29-35 years old. Everything matters, but there are consequences. Mountain biking was changing massively during this seven year cycle; 1993 to 2000. I had a fortunate front row seat, got to ride all the new everything, and for reasons best not gone into here, I reacted to much of this newness by spending most of the decade riding and racing singlespeeds. I should note that the one-speeding is not what defined my athletic glass ceiling. But still, the athletic writing was on the wall (or the ceiling). Not only were there scads of riders who could hurt more and ride faster than me, there was a whole new school of riding beginning to evolve, and an emergent skillset and bravery that I could only marvel at.
36-42 years old. Different things begin to matter. Somewhere in this cycle were first realizations (with apologies to Robert Earl Keen) that maybe the road might not go on forever, and that the party might in fact end. Fifteen years of racing bikes and living without health insurance or any sort of money in the bank was beginning to leave its mark. A ruptured Achilles tendon during the inaugural TransRockies race was the signal from my body that it was growing tired of my constant disrespect. If I wasn’t going to be diligent and disciplined with my athletic pretensions, maybe was time for me to slow down and be less self-abusive. This would prove to be easier said than done. Riding hurt most of the time, and I was getting slower. These were harsh realities to face.

43-49 years old. Different things take over.

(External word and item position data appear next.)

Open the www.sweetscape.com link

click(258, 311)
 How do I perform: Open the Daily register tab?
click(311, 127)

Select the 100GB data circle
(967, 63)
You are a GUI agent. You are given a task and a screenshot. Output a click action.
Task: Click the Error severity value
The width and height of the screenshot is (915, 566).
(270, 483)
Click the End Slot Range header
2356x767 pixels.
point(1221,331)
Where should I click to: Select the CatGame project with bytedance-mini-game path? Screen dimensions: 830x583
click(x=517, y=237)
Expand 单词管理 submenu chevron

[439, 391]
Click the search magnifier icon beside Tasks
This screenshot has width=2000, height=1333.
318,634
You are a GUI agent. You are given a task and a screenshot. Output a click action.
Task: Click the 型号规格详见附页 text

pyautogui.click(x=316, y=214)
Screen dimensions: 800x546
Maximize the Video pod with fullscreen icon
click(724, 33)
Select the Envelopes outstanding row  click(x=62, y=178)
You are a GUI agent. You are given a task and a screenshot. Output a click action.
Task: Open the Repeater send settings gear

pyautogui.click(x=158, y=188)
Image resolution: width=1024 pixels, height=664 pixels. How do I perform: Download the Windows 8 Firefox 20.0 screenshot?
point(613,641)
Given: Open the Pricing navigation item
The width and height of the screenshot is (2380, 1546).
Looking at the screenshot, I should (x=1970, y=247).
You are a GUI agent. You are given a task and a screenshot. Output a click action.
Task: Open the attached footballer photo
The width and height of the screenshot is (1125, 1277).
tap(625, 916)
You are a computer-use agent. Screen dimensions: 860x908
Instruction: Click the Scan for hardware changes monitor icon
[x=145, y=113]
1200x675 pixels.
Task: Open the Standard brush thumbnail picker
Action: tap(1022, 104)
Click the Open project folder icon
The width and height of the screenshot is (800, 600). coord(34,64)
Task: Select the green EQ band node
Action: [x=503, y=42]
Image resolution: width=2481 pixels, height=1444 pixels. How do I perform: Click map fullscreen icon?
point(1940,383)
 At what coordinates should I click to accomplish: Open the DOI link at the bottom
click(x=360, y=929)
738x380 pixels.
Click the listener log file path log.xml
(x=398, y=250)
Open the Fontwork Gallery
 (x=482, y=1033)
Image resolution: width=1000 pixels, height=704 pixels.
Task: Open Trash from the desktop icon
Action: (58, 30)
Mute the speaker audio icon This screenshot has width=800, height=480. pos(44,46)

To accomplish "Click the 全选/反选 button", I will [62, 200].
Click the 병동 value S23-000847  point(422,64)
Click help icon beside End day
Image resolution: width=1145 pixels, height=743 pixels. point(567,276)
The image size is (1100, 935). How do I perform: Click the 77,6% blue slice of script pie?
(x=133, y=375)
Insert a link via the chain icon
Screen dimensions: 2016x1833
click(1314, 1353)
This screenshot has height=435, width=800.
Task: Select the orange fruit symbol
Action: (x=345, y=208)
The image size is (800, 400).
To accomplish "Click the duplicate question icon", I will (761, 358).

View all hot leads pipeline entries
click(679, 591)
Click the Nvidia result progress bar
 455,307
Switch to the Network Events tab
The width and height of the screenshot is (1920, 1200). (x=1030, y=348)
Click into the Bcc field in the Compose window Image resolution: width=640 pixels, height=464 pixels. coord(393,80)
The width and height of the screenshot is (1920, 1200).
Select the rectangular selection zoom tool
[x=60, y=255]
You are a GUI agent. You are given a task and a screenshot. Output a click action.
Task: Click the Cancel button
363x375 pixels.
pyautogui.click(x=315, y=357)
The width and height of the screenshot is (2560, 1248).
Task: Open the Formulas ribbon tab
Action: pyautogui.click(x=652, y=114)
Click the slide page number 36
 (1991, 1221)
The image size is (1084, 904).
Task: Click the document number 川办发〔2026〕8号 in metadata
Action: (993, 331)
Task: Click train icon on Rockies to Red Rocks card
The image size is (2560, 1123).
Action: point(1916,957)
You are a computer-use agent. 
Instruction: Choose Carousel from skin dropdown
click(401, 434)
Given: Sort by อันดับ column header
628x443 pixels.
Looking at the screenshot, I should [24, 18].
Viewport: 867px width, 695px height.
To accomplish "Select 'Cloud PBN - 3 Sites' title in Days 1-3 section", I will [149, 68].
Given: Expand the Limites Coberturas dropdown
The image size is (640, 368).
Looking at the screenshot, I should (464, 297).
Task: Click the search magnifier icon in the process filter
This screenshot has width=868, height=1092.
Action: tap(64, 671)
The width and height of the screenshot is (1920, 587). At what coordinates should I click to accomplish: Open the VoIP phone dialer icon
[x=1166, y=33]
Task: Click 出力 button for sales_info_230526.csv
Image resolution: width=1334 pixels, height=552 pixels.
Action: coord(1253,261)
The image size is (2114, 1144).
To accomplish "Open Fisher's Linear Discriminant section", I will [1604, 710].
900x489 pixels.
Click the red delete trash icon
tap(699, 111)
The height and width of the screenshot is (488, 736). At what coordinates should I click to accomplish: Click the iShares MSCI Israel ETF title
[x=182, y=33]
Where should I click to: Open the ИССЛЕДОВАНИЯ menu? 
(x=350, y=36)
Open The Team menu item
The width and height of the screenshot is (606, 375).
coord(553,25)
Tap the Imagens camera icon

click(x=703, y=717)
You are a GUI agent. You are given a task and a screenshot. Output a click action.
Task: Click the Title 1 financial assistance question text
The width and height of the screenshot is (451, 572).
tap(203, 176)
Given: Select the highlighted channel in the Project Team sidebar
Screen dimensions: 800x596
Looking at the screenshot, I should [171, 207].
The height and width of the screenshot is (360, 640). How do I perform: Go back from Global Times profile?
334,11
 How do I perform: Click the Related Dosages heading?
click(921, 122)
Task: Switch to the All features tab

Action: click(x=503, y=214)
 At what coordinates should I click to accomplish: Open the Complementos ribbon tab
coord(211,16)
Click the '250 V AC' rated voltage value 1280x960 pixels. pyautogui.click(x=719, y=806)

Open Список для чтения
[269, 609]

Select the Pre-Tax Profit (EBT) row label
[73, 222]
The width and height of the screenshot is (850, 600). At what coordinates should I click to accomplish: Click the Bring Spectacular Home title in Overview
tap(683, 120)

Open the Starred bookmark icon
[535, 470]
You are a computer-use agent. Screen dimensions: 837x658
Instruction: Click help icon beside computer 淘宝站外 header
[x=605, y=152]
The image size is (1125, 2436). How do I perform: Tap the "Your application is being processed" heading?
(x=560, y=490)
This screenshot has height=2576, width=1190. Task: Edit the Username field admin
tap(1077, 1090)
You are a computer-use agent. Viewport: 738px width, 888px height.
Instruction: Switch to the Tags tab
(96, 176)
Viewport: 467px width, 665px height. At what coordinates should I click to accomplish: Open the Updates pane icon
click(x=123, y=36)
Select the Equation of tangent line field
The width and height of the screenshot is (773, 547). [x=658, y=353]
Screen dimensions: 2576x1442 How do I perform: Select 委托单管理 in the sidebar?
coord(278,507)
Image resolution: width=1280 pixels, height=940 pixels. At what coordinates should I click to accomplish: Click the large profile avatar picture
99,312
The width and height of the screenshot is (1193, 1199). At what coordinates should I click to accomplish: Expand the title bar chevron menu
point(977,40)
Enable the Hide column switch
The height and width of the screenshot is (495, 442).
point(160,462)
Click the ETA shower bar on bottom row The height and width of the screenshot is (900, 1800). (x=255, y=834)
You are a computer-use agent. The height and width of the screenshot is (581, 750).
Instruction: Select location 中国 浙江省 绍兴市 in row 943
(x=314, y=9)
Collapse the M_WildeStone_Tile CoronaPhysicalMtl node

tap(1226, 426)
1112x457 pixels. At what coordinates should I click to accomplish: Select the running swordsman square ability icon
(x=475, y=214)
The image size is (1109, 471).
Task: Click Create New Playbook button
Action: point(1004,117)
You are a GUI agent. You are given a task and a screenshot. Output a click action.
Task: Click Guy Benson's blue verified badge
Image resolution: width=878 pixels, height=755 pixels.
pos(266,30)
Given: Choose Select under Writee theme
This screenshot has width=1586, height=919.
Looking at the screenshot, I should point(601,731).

Crater a relationship, burn a career, lose a father, ride less, gain weight, lose self-respect. On the flip side, become a father, grow emotionally, realize that there are many ways to find joy in life and that pain is relative. Riding less than ever, adulting a whole lot more, displacing carefree recklessness with duty and obligation. This was late in life for me, and I had skated by without really having to be responsible or pay attention to anything else for such a long time that it was seemingly impossible to find some balance, to find a way to get the adulting done and still find time to shred. These were the hardest years, and the bike sometimes felt like a cruel judge. But at other times, it felt like the only thing keeping me afloat.
50-56 years old. Nothing at all matters. Again. Finally. From the nadir of my late 40s, I fell back in love with bikes. Not in the obsessive manner that defined my 20s and 30s, but in a calmer, more appreciative way. No longer striving to identify as mountain biker, or even cyclist, I’m just stoked to ride. Wherever, however. Slow, fast, short, long; whatever the day allows. I still laugh with surprise when I can get the front wheel to push just the right amount in a loose corner. I still smile when I can get a wheelie to stick for more than a few pedal strokes. I still suuuuck at jumping. I have a new bike. It is yellow. It is awesome. I am slow. This is totally okay. I have ridden more in the first half of this year than the entirety of the year before, and the year before I rode more than the previous year. I lack the intensity and conviction to fake it as a racer anymore, but my back and knees don’t hurt. These are good signs. Maybe I am finding balance. Or maybe I just gave up fretting about it. I haven’t finger painted any cars lately, but I am not ruling out the possibility. Sign me up for another seven years.